* module unload deadlock
@ 2004-02-17 17:26 Andrea Arcangeli
2004-02-18 3:29 ` Rusty Russell
0 siblings, 1 reply; 8+ messages in thread
From: Andrea Arcangeli @ 2004-02-17 17:26 UTC (permalink / raw)
To: Rusty Russell; +Cc: linux-kernel
I've got bugreports for a deadlock due semaphore recursion in the module
unload code of 2.6.
You considered the recursion issue for the ->init but not for the
->exit.
sys_delete_module calls ->exit with the mutex held, cleanup_module calls
request_module(), modprobe reads /proc/modules and it deadlocks on the
mutex. This results in rmmod deadlocking and all the module subsystem
hung.
the actual module doing request_modules in the cleanup handler is
parport_pc, calling parport_enumerate (it calls it for another reason,
and parport enumerate is told to load up a lowlevel driver if none was
present, that's worthless for the unload routine but it's useful for all
other calls of parport_enumerate).
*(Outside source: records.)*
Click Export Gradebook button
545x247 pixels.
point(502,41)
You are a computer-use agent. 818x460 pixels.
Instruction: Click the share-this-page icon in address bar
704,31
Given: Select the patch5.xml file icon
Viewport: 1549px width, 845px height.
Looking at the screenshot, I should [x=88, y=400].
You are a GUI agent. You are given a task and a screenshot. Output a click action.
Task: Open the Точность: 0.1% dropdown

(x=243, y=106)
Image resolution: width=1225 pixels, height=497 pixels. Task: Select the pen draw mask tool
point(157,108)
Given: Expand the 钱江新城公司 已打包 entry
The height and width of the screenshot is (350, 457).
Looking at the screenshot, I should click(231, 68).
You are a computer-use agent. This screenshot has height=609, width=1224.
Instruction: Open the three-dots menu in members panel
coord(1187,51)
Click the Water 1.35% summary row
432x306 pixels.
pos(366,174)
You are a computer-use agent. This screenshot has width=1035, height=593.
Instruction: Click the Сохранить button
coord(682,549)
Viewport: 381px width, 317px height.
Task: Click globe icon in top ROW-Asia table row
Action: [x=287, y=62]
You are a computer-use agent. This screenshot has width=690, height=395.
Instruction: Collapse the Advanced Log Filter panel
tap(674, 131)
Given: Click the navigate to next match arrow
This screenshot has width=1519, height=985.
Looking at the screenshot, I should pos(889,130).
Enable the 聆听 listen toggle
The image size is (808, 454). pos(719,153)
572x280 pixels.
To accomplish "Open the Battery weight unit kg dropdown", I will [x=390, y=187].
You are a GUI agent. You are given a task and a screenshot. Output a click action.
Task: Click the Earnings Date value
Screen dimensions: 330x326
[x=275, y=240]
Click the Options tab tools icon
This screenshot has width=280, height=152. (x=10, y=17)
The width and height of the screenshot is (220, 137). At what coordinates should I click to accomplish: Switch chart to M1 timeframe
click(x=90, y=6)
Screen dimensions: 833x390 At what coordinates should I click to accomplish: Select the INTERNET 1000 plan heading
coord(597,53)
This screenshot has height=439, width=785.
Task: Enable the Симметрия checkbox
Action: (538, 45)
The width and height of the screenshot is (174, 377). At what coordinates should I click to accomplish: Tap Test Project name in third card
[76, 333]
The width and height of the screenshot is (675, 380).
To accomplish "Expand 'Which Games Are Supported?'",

It's uncertain if other drivers
triggers this deadlock.
This untested two liner will fix it, it's not obviously safe, but it
looks like safe thanks to the MODULE_STATE_GOING read inside the
critical sections protected by the mutex (like in
strong_try_module_get), and if this is not safe the module loading
probably wouldn't be safe either in presence of ->init failures. If it's
not completely safe still it can be made safe using MODULE_STATE_GOING.
It would be possible to fix this problem also by passing a parameter to
parport_enumerate, to avoid calling request_module if invoked within the
cleanup_module routine, but the below looks more generic and it looks
like the module code is already robust enough to handle such lock-drop,
so I guess it's preferable.
Comments?
--- SLES/kernel/module.c.~1~ 2004-02-12 17:24:42.000000000 +0100
+++ SLES/kernel/module.c 2004-02-17 18:08:05.519670280 +0100
@@ -732,7 +732,9 @@ sys_delete_module(const char __user *nam
wait_for_zero_refcount(mod);
/* Final destruction now noone is using it. */
+ up(&module_mutex);
mod->exit();
+ down(&module_mutex);
free_module(mod);
out:
^ permalink raw reply [flat|nested] 8+ messages in thread
* Re: module unload deadlock
2004-02-17 17:26 module unload deadlock Andrea Arcangeli
@ 2004-02-18 3:29 ` Rusty Russell
2004-02-18 4:35 ` viro
0 siblings, 1 reply; 8+ messages in thread
From: Rusty Russell @ 2004-02-18 3:29 UTC (permalink / raw)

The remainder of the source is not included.